--- YOUR TASK ---
Read the records that follow and state how many lines hold "icon", adding nothing else.

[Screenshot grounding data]
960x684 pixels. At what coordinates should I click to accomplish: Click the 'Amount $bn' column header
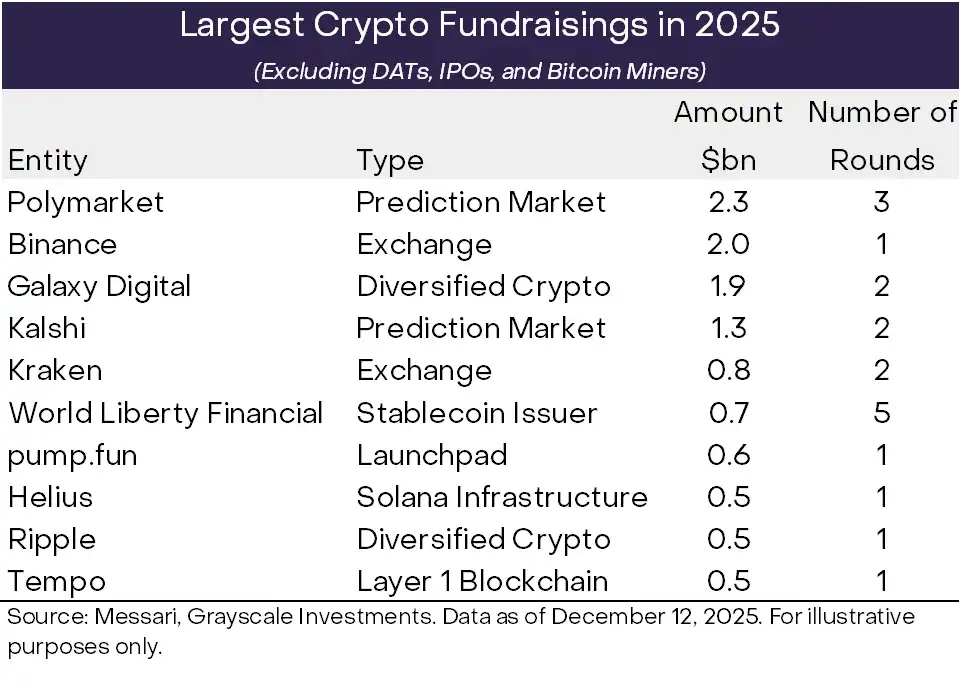pos(728,136)
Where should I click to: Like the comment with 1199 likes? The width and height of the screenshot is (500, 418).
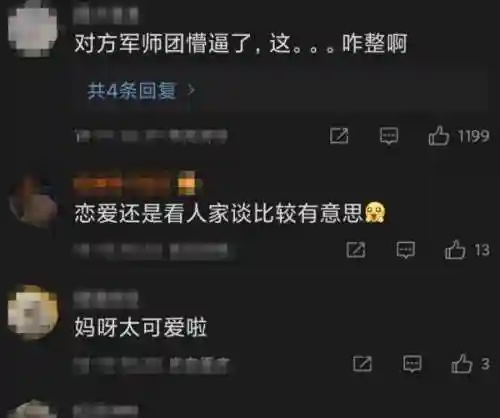coord(439,135)
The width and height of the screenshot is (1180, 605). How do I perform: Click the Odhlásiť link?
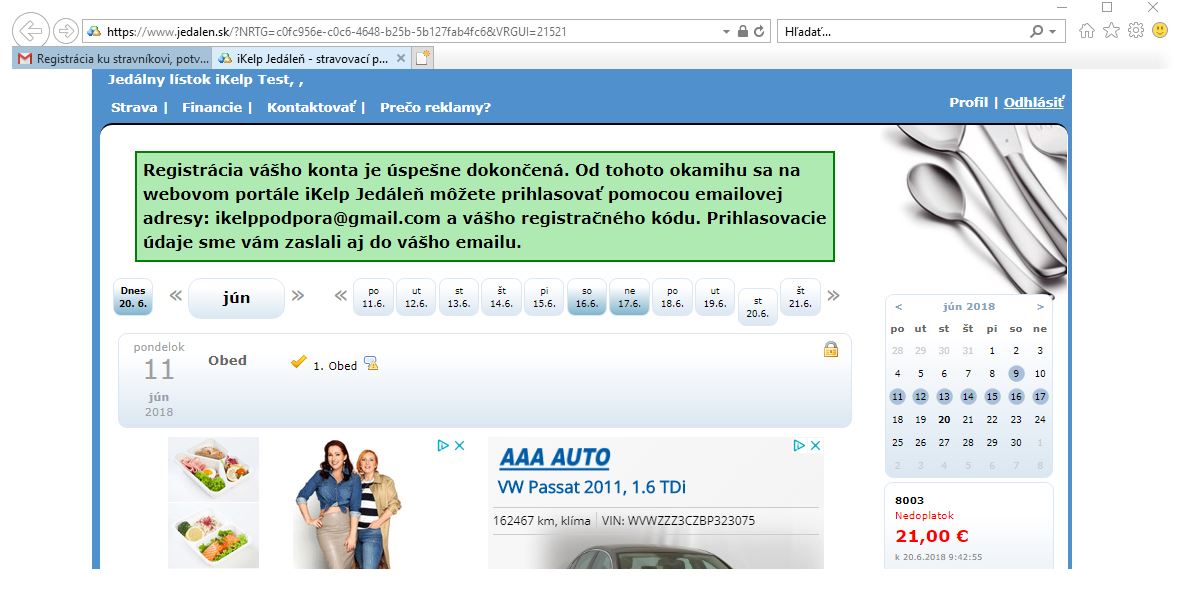[x=1033, y=102]
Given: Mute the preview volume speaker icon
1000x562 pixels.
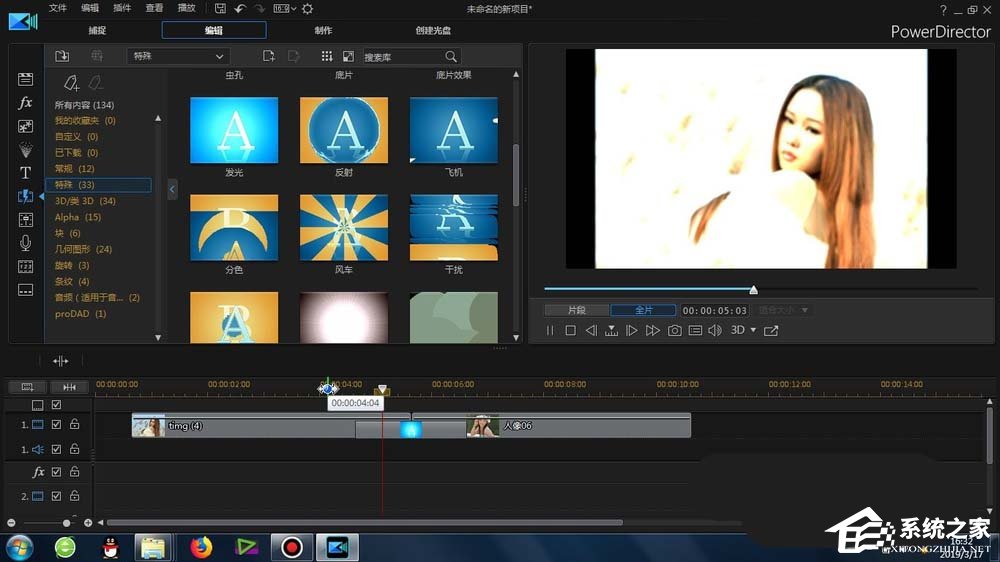Looking at the screenshot, I should (x=715, y=330).
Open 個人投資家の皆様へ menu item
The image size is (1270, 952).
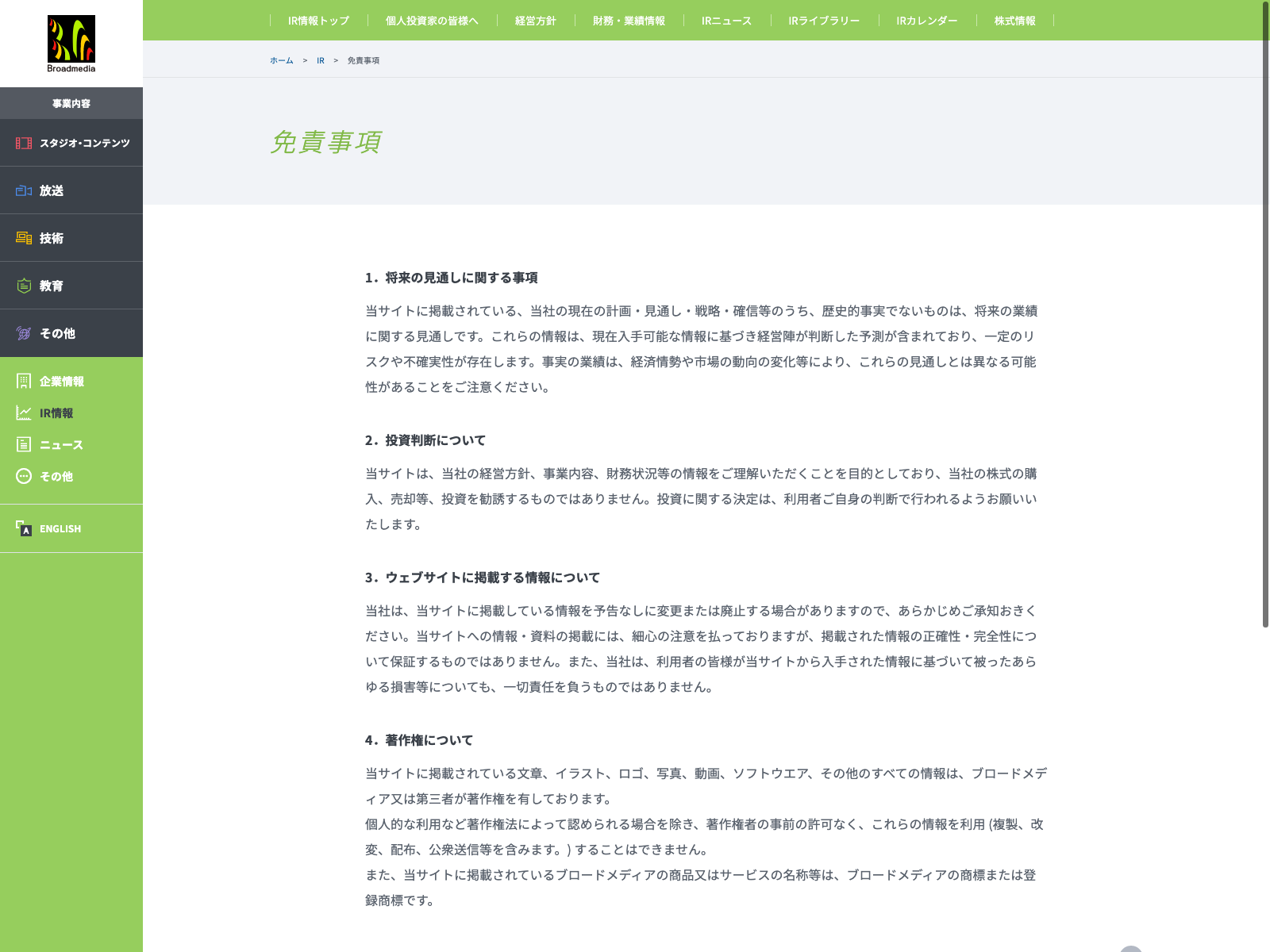(432, 21)
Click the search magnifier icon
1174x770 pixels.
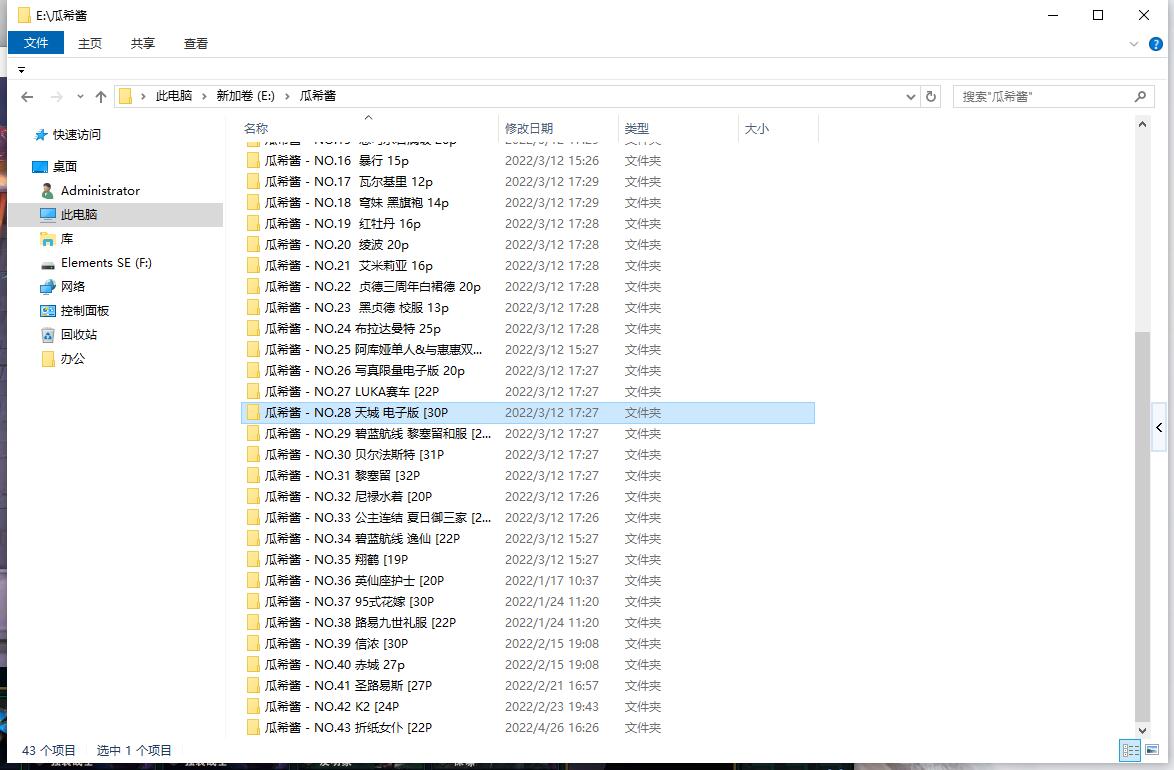[x=1140, y=97]
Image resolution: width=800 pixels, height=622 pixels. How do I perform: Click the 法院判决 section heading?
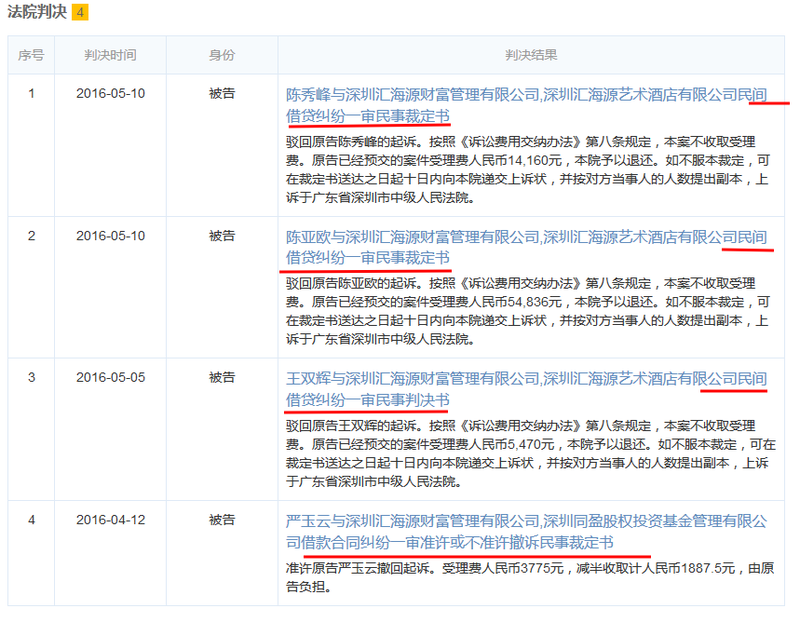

--- SOLUTION TO THE PROBLEM ---
2